TEXT BLOCK >>

===============

Question

Prove that √12 is irrational

Answer 1

Answer:

A rational number is what we can express as a fraction of two integers.

like $\frac{p}{q}$. If we could express $\sqrt{12}$ as a fraction then it would be a rational number. But we can't do it so it is irrational.

Step-by-step explanation:

Let's say . $\sqrt{12}$ is rational.

so we could write it as a fraction of two rational numbers $\frac{p}{q}$.

$\sqrt{12} = \frac{p}{q}\\ (\sqrt{12})^2 = (\frac{p}{q})^2\\12 = \frac{p^2}{q^2}\\12q = \frac{p^2}{q}$

look, p and q both are integers. so 12q would be also an integer. but $\frac{p^2}{q}$ can't be an integer as p is integer and q is also integer. so it would be a fraction .

so,$12q \neq \frac {p^2}{q}$

so $\sqrt{12}$ can't be a rational number.

So it is obviously an irrational value.

Answer 2

We have to prove that √12 is irrational.

So, let us assume √12 is a rational number. This implies that √12 can be expressed in the form of p/q, where q ≠ 0 and p and q are co-primes.

===============

DATA SUPPLIED >>
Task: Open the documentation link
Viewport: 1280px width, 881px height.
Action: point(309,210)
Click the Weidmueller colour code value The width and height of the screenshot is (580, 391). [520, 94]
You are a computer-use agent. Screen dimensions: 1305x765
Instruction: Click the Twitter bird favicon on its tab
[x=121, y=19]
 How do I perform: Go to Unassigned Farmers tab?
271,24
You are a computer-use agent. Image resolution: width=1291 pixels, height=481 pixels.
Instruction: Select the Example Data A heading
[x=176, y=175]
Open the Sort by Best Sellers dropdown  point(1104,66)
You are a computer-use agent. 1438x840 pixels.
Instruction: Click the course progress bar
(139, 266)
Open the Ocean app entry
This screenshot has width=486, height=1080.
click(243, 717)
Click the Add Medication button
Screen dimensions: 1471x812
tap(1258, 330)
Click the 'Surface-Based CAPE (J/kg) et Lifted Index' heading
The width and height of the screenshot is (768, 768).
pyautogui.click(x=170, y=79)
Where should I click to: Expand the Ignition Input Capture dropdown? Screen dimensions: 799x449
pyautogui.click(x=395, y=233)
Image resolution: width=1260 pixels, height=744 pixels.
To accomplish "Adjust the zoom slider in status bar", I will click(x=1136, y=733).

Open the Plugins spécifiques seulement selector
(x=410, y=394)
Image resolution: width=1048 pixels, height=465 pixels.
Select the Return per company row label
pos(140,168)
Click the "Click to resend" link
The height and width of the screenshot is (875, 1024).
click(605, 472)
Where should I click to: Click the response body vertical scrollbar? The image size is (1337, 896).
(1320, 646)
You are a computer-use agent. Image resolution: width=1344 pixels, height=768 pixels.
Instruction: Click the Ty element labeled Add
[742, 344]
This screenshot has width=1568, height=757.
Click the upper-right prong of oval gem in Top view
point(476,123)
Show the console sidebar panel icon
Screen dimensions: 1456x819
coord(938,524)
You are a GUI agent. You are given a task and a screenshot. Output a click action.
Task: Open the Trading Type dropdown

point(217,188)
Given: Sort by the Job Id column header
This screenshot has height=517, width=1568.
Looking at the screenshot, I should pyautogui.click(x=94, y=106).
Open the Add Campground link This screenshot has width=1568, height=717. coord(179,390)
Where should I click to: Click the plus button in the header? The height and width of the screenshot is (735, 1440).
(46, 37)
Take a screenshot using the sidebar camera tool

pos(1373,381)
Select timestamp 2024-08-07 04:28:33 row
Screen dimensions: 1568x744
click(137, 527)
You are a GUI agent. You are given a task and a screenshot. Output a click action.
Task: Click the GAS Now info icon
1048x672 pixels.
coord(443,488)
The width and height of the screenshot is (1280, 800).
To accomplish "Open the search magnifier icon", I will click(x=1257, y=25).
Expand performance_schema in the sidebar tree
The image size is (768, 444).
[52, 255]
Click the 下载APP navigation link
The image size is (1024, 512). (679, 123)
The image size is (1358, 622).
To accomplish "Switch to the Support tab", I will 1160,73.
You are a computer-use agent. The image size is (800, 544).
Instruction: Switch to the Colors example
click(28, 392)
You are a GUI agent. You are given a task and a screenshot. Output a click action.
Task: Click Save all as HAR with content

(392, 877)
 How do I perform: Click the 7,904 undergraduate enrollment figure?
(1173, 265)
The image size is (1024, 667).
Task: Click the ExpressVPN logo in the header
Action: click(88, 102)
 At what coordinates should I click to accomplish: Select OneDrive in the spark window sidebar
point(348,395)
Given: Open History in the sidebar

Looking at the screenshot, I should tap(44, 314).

===============

GIVEN TASK >> Write what comes next in the thread on proving √12 irrational, carrying Answer 2 on from its last sentence.

ANSWER FOR THIS EXERCISE >>
$\Longrightarrow \sf \sqrt{12} = \dfrac{p}{q}$

Squaring on both sides we get:

$\Longrightarrow \sf \Big(\sqrt{12}\Big)^2 = \Bigg(\dfrac{p}{q}\Bigg)^2$

$\Longrightarrow \sf 12 = \dfrac{p^2}{q^2}$

$\Longrightarrow \sf 12q^2 = p^2$

⇒ 12 divides p²

∴ 12 divides p as well. → Relation (1)

(Theorem Used: If p is a prime number and divides a², then p divides 'a' as well where 'a' is a positive integer)

Let us take p = 12c, for any positive integer c.

⇒ 12q² = p²

⇒ 12q² = (12c)²

⇒ 12q² = 144c²

⇒ q² = (144c²)/12

⇒ q² = 12c²

⇒ 12 divides q²

∴ 12 divides q as well. → Relation (2)

From relation 1 & relation 2, we can say that p & q have other factors other than themselves and 1. This contradicts my statement that p & q are co-primes. This is due to my incorrect assumption that √12 is a rational number.

∴ √12 is an irrational number.